▶ _WHAT YOU SHOULD DO_: Can you lay out everything in the listing below, from the line that contains "You are a computer-use agent." down to the line that contains "click(x=525, y=68)", as a JSON list of strings with one string per line and blank lines dropped? Leave the pictures out.

▶ _EXTRACTED ENTRIES_:
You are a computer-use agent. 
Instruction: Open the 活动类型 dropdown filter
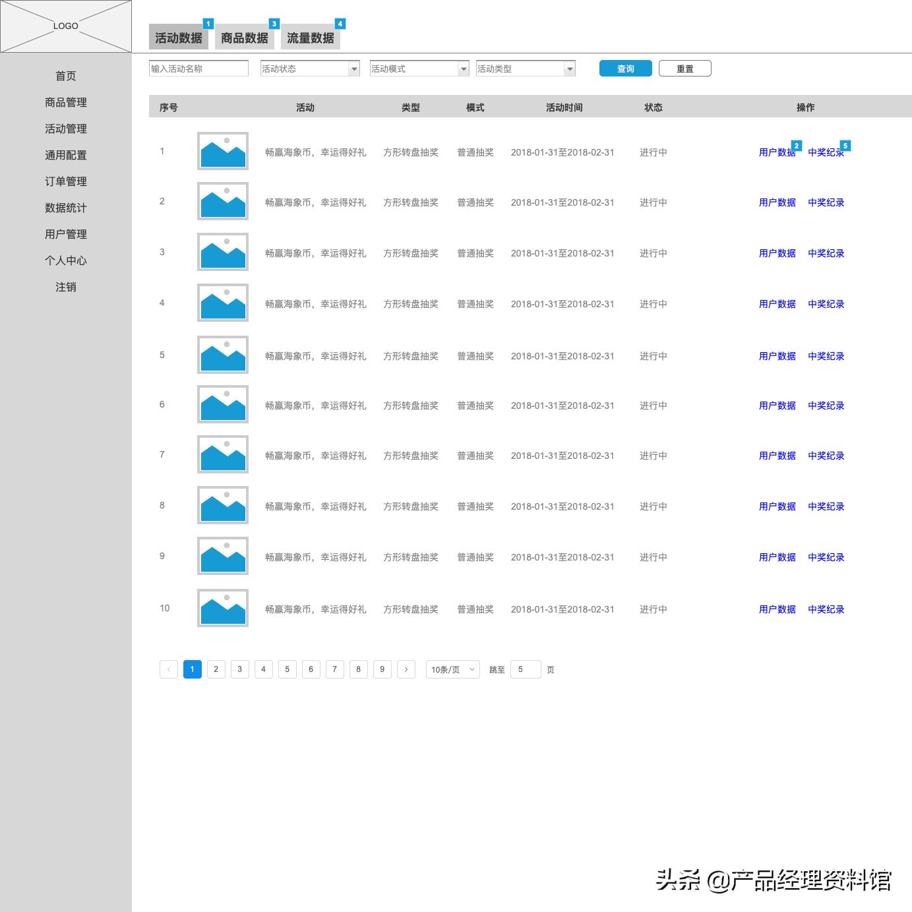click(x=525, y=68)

---

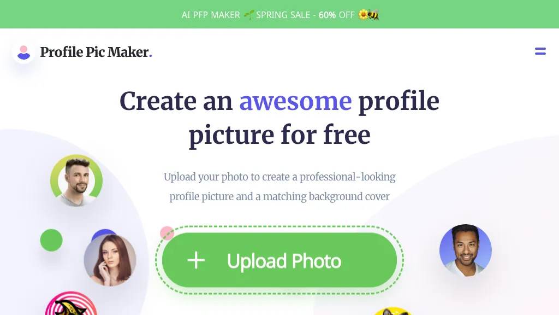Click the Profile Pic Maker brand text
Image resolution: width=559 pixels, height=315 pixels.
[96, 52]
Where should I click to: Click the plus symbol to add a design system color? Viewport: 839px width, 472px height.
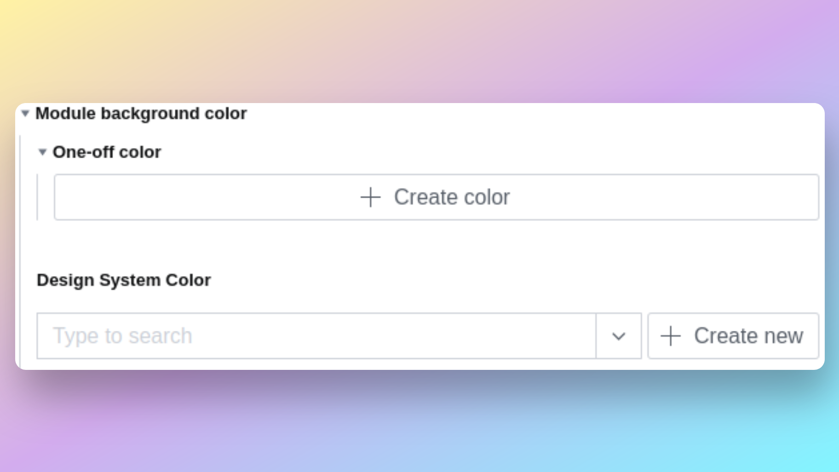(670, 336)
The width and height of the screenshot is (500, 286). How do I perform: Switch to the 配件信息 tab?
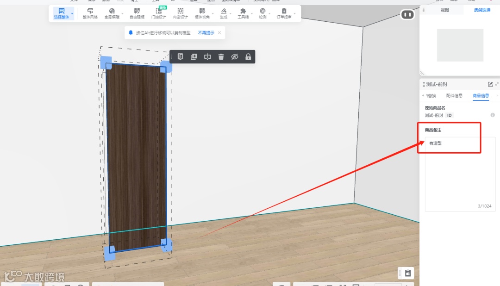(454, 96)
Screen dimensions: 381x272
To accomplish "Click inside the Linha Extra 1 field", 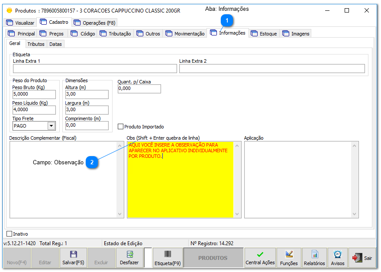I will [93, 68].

▶ _COMPLETE RESPONSE_:
[
  "You are a computer-use agent. ",
  "Instruction: Open the 活动类型 dropdown filter",
  "click(x=525, y=68)"
]